14. Consumer guarantees
14.1 The Customer acknowledges that where it is acquiring the Service for the purposes of a business, to the extent permitted by the relevant legislation, any statutory consumer guarantees or legislation that are intended to apply to non-business consumers only will not apply.
15.1 Entire agreement: The Agreement constitutes the complete and exclusive statement of the agreement between the parties, superseding all proposals or prior agreements, oral or written, and all other communications between the parties relating to the subject matter of the Agreement.
15.2 Waiver: No exercise or failure to exercise or delay in exercising any right or remedy by a party will constitute a waiver by that party of that or any other right or remedy available to it.

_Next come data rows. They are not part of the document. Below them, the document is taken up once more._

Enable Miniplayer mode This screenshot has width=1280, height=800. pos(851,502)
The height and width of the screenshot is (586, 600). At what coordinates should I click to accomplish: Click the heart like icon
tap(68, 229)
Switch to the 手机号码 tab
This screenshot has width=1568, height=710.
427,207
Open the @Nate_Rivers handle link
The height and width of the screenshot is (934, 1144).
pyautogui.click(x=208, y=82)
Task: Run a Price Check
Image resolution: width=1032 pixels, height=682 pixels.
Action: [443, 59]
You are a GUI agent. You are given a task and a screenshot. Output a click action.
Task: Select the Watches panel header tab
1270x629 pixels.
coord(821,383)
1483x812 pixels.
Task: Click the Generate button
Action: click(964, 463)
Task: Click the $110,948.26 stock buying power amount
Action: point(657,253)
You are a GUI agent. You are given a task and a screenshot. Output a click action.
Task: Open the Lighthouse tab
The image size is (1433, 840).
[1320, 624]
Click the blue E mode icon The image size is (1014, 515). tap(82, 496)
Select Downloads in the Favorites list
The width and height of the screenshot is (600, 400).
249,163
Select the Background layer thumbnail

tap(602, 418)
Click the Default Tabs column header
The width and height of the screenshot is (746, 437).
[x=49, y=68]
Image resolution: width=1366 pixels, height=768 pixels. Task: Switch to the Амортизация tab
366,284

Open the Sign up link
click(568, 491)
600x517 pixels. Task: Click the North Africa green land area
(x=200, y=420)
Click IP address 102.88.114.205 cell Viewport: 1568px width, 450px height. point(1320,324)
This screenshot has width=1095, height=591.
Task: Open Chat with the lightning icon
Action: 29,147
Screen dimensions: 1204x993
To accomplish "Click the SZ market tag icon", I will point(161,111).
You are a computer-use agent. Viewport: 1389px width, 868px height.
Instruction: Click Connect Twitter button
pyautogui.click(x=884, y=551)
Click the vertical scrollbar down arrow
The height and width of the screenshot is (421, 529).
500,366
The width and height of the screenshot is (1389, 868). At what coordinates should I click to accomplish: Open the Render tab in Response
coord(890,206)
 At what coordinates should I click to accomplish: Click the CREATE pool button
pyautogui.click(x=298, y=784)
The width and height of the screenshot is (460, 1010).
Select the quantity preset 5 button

15.3 Partial invalidity: If any provision of the Agreement or its application to any party or circumstance is or becomes invalid or unenforceable to any extent, the remainder of the Agreement and its application will not be affected and will remain enforceable to the greatest extent permitted by law.
15.4 Independent contractor: The Supplier is an independent contractor to the Customer and is in all respects independent of the Customer. Nothing in the Agreement constitutes either party a partner, agent, employee or joint venture of the other.
15.5 Suspension: The Supplier may suspend performance of its obligations under the Agreement for so long as it is unable to perform for reasons outside of its control.
15.6 Assignment: The Customer is not permitted to assign its rights under the Agreement.
16.1 Except where the Agreement anticipates that notifications will be made via the Website, notices from the Supplier to the Customer under the Agreement will be sent to the Customer via email at the Customer’s contact details specified in the Customer Information. The Customer may notify the Supplier of a change to the email contact details specified in the Customer Information, on seven days’ notice in writing to the Supplier. Notices from the Customer to the Supplier under the Agreement must be sent to the Supplier at the Supplier’s email contact details included on the Website.
16.2 Notices sent by email will be deemed received on sending, provided that the sender does not receive an automatic delivery failure notification.
17. Governing law and jurisdiction
17.1 The Agreement is governed by the laws of New Zealand. The parties hereby submit to the non-exclusive jurisdiction of the courts of New Zealand.